After the command runs into completion, a set of jar files will be generated under $PROJECT_HOME/build/libs folder. To submit jobs to a cluster, we will be using the shaded jar built by shaded task, with the name atlas-checks-$version-SNAPSHOT-shaded.jar. The shaded jar excluded dependencies from Spark & Hadoop, and is to be used to copy to executor nodes. More details for building process could be found out by checking the build.gradle file.

Configuration

atlas-checks takes a JSON formatted configuration file to control the settings for all the checks to run. You could get an example from here: sample configuration file.

When running atlas-checks in a spark cluster, you would want to have the config file stored somewhere accessible to all your executor nodes. http,s3 and HDFS are the formats currently supported.

Submit your spark job

The following is a sample command to submit an atlas check spark job.

spark-submit \
  --class org.openstreetmap.atlas.checks.distributed.IntegrityCheckSparkJob \
  --master spark://localhost:7077  # here replace with your spark master url
  --deploy-mode cluster \
  --conf spark.driver.userClassPathFirst=true \
  --conf spark.executor.userClassPathFirst=true \
  --conf spark.io.compression.codec=lz4 \
  --executor-memory 8G \
  --total-executor-cores 4 \
  build/libs/atlas-checks-$version-SNAPSHOT-shaded.jar \   # here replace with the path to the shaded jar you just built
  -input="file:///Users/xyz/data_dir/atlas" \  # here replace with the path to atlas files, to one level up to country folders
  -output=spark_output \  # here replace with a shared folder path 
  -countries=SGP \  # replace with the list of countries you'd like to run, separated by comma.
  -startedFolder=spark_start \  # here replace with a shared folder path 
  -configFiles="http:///config.atlas-check.org/4.0.3/atlas-checks-conf.json"  # this is a fake url, replace with the url to your configuration file.

remember to replace all example values and comments before you run the command in your environment.

Application parameters:

Parameter Description Example
input input folder path, expecting sub directories organized by country code iso3 blob://atlas_data/test_atlas
output output folder path, check results will be generated here blob://atlas_data/atlas_check_result
startedFolder a place to write job status files blob://atlas_data/started
countries comma separated, ISO3 country code to specify the countries to run check against. SGP,CYM
configFiles url to configuration file(s), if multiple, separated by comma. http:///config.atlas-check.org/4.0.3/atlas-checks-conf.json

Caveats

Dependency hell is real!

To get the job running against a different version of Spark could be very challenging.
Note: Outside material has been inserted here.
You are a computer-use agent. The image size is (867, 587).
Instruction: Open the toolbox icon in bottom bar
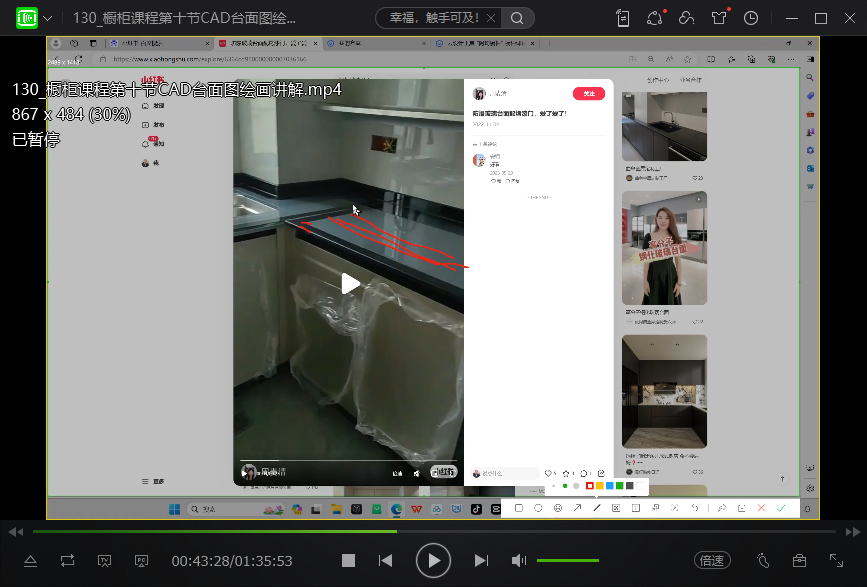799,561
If you see an exception while running in your environment, like ClassNotFoundException, ClassCastException, thrown from a standard library, such as Guava, Slf4j, then you are hitting the dependency conflict problem. To solve it, try to figure out the name of the conflicted library, then update dependency configuration in build.gradle file to force a working version.

Large country support

By default atlas-check run jobs by country. This means one worker node will have to be able to load all the data for one country in memory. This is not a good way to distribute workload and could make it very challenging to run large countries like USA, RUS, or CHN. For running large countries see Sharded Checks.